Les génisses rationnées pèsent en moyenne 28 kg de moins que celles non rationnées à la mise à l’herbe. En revanche, elles rattrapent leur retard au pâturage et ne totalisent à la fin août que 7 kg de retard par rapport aux non rationnées.

Ainsi, sur les trois années, le taux de compensation atteint 76 %. Les différences entre les séries s’expliquent par un écart de poids à la mise à l’herbe plus importants sur les deux premières séries (29 et 34 kg contre 20 kg pour la 3e série) et un été très favorable à la pousse de l’herbe pour la dernière série. "Ainsi 100 g/j de croissance hivernale supplémentaire entraine 60 g/j de croissance en moins durant le pâturage de fin printemps, début été", indique l’Idele.

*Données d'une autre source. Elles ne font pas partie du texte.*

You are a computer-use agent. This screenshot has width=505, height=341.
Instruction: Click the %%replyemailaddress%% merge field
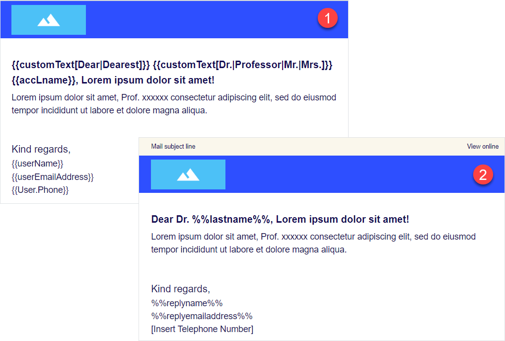202,316
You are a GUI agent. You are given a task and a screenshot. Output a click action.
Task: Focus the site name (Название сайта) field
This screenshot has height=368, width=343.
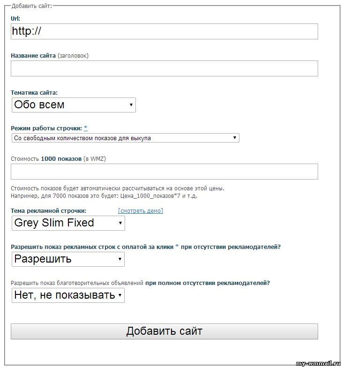164,68
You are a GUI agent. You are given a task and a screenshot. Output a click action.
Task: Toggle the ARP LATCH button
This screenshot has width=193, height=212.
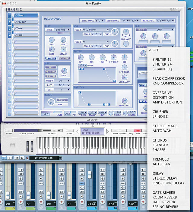(51, 76)
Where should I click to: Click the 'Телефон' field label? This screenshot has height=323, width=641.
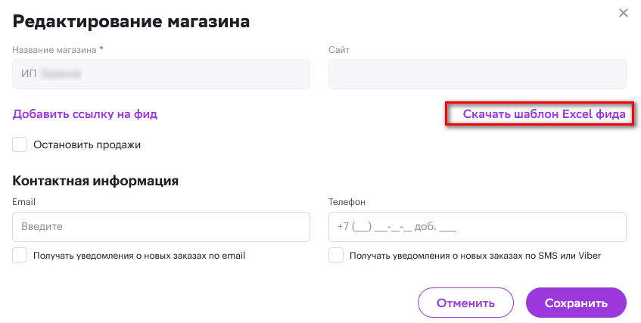(347, 202)
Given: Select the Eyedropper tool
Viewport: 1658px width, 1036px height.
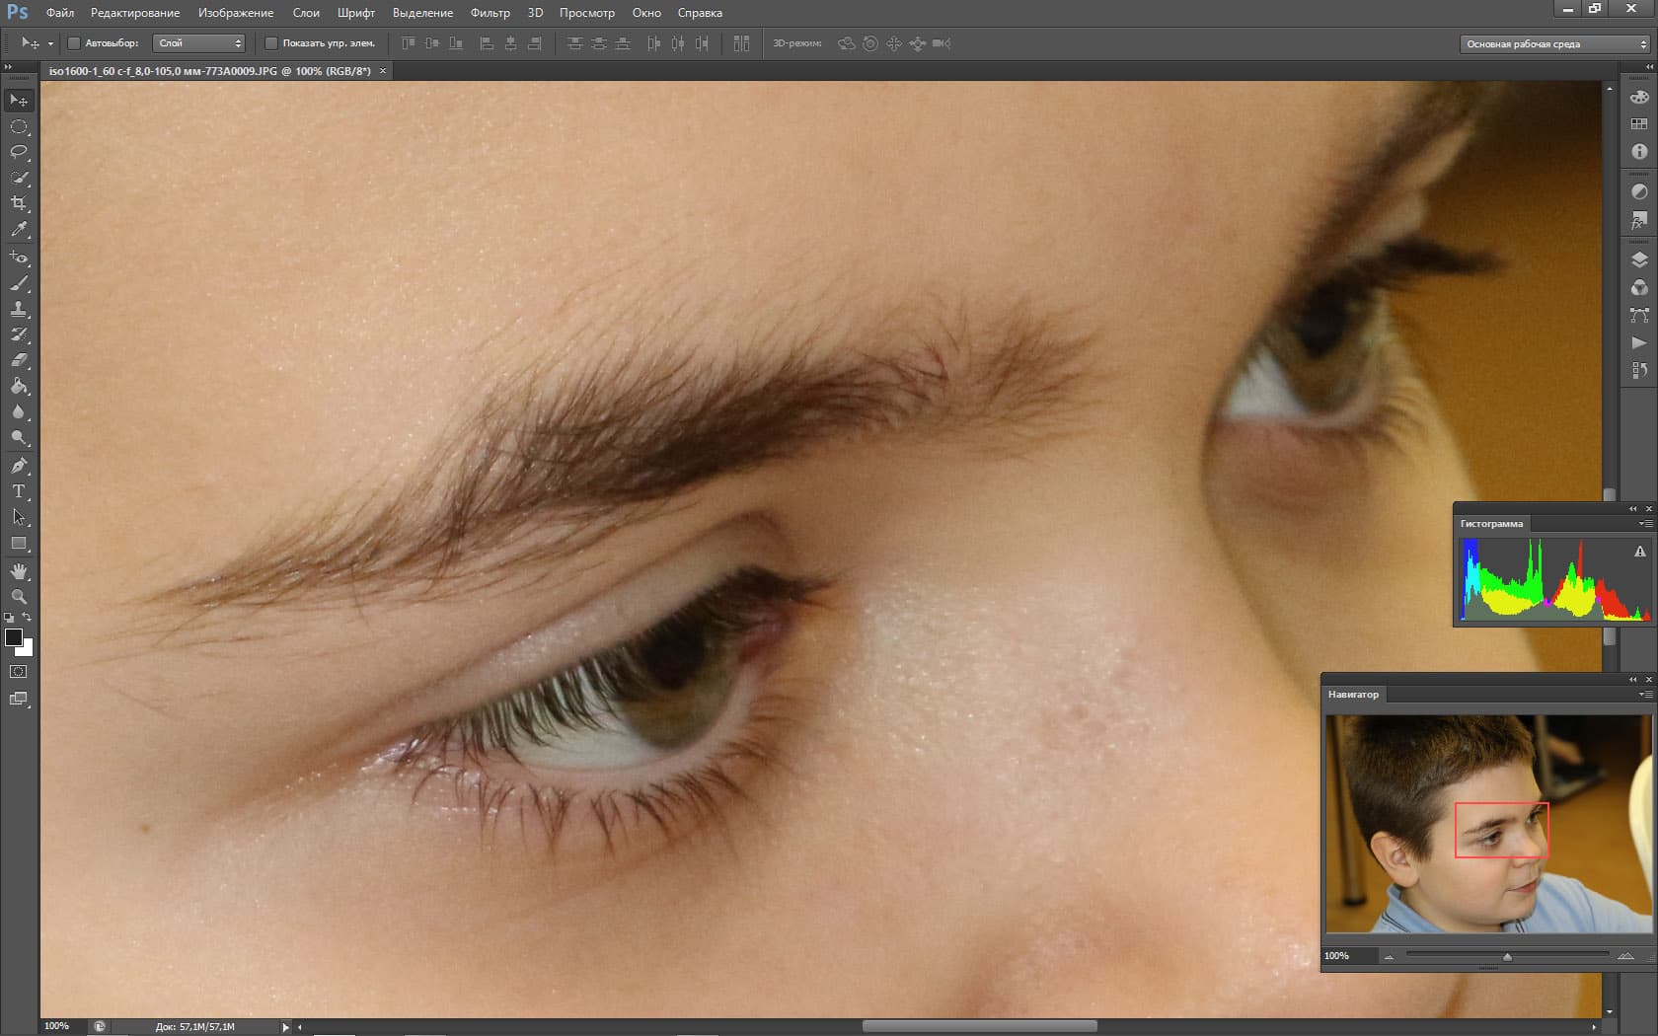Looking at the screenshot, I should click(x=19, y=229).
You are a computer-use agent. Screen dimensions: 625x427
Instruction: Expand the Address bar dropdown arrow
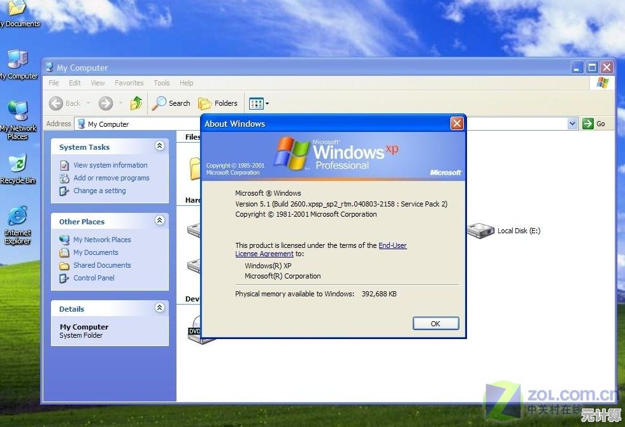click(571, 124)
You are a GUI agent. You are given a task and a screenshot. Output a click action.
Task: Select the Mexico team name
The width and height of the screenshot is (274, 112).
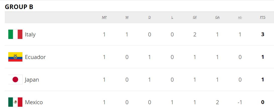click(x=34, y=102)
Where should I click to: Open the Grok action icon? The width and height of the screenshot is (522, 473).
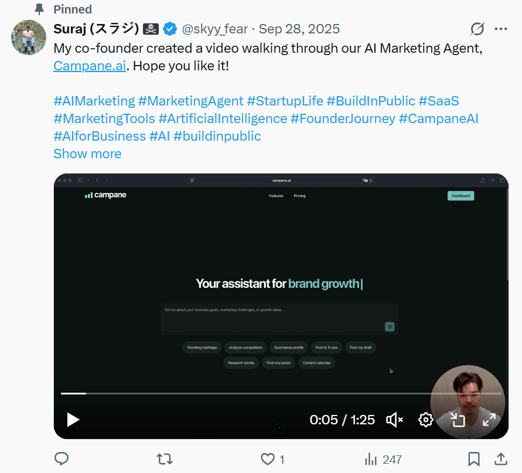(x=477, y=29)
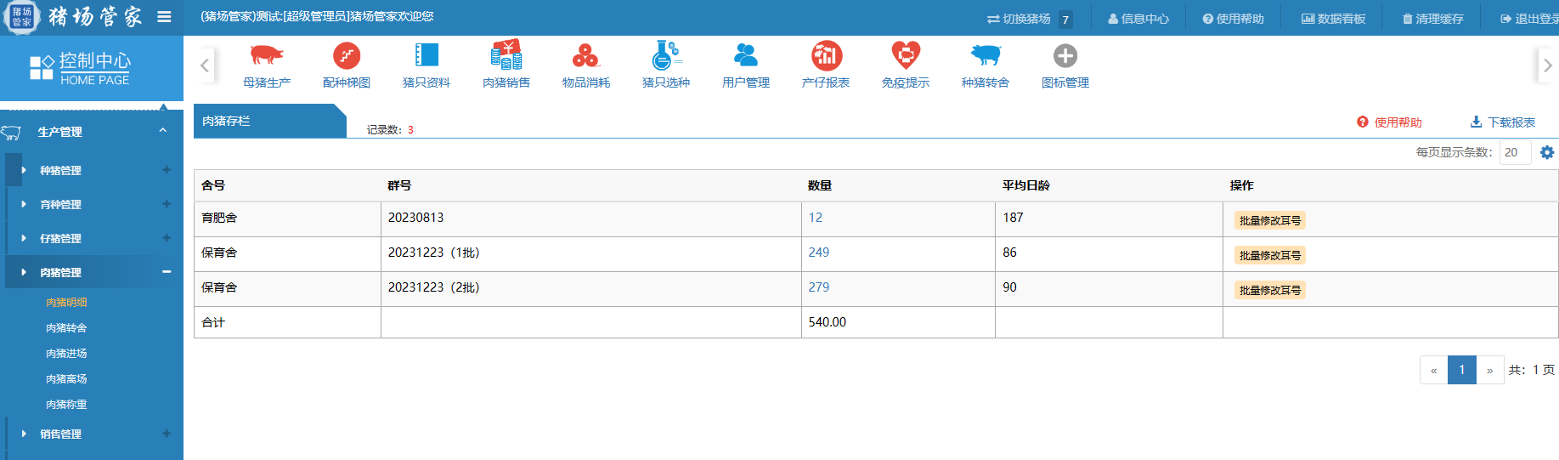Open the 猪只选种 flask icon
Screen dimensions: 1559x460
pos(665,56)
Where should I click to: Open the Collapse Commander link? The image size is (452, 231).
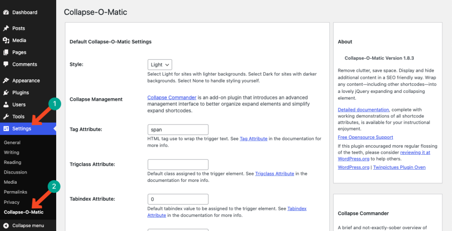coord(172,97)
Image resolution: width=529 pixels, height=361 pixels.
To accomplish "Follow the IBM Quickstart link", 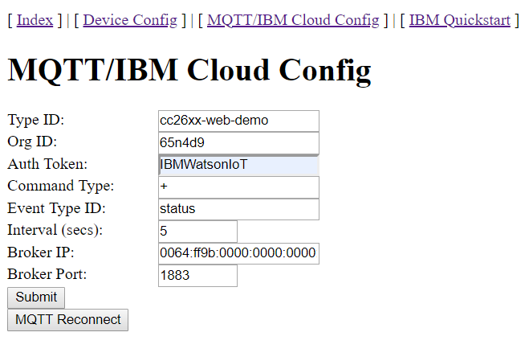I will [461, 20].
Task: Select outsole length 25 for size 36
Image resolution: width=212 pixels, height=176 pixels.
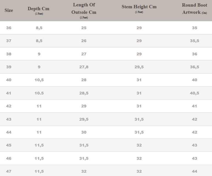Action: [x=84, y=28]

Ainsi, l’Idele résume : "La croissance compensatrice est donc une conduite qui peut se mener sans risques sur les génisses laitonnes si le poids au sevrage est atteint et que la restriction hivernale est modérée." Ici les génisses ont mangé 1,5 kg de MS en moins par jour sur la période hivernale de 130 jours ce qui représente une économie de 190 kg de MS. Les croissances au pâturage sont ainsi optimisées le tout sans dégrader les performances de reproduction futures ni la morphologie de la génisse.